Entsprechend dieser wesentlichen Annahmen haben wir ein „vermutetes“ Anleihenuniversum erstellt, das die EZB in Betracht ziehen könnte (siehe nachstehende Grafik). Die größten Nutznießer, die potenziell in Frage kommende Anleihen im besonders großen Umfang emittiert haben, sind EDF und Anheuser-Busch InBev, auf die 3,7% bzw. 3,6% des relevanten Universums entfallen. Bezüglich der Composite-Bonitätsbewertung besteht das Universum zu mehr als 50% aus mit BBB bewerteten (51,1%), gefolgt von mit A bewerteten (35,8%) Titeln.

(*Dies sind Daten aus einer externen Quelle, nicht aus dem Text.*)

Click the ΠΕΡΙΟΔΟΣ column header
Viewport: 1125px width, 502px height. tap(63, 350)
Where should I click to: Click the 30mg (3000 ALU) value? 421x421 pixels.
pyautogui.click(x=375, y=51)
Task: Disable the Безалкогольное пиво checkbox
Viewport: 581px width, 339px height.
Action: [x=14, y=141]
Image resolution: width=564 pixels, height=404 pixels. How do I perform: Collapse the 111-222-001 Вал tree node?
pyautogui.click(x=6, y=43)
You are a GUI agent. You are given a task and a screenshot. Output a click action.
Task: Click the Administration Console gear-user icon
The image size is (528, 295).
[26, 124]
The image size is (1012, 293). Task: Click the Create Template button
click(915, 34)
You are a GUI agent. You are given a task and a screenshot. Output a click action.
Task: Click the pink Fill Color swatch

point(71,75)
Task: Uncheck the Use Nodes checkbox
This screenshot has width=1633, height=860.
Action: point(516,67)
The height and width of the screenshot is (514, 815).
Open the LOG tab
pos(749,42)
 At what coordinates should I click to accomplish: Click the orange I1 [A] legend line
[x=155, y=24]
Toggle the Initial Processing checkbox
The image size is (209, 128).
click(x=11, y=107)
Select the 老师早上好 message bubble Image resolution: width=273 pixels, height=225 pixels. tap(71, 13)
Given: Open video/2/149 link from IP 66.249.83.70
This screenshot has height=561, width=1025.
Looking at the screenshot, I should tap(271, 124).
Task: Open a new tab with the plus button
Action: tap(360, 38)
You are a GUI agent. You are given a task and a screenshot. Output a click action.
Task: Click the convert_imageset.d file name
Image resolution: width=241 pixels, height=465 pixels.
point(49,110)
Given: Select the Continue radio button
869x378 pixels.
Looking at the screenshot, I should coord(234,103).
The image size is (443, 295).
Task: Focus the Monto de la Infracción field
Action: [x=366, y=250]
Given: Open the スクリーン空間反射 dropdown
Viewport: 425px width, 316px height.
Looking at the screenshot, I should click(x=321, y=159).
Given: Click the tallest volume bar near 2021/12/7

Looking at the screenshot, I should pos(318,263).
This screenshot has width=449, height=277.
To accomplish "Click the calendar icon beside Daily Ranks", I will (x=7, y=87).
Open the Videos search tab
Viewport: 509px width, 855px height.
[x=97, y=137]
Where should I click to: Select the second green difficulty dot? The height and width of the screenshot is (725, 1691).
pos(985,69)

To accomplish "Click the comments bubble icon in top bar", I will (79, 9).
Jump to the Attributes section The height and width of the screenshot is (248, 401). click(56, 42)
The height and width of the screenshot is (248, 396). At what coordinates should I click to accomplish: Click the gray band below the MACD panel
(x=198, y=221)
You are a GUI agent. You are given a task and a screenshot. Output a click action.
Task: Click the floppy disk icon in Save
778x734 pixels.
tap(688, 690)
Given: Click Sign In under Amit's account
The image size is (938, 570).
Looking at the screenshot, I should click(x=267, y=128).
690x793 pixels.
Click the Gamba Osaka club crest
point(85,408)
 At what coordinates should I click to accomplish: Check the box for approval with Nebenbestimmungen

Welche Unternehmensanleihen wird die EZB ankaufen?

Aus Ländersicht wären französische Unternehmen die größten Nutznießer (31,4%), wie wir bereits 2014 vorhergesagt hatten (siehe Blog von Anjulie). Die Niederlande (26,3%), die davon profitieren, dass dort sehr viele Holdinggesellschaften domiziliert sind, und Deutschland (10,5%) stehen an zweiter bzw. dritter Stelle. Versorgungsunternehmen (22,9%) werden wohl der dominante Industriesektor sein, noch vor nicht zyklischen (19,6%) bzw. zyklischen Konsumwerten (12,5%). Die Duration von auf EUR lautenden Unternehmensanleihen mit IG-Status ist relativ kurz verglichen mit der von auf USD lautenden IG-Titeln. Daher überrascht es nicht, dass etwa die Hälfte der Titel in unserem potenziell in Frage kommenden Universum (48,5%) innerhalb von 5 Jahren fällig wird.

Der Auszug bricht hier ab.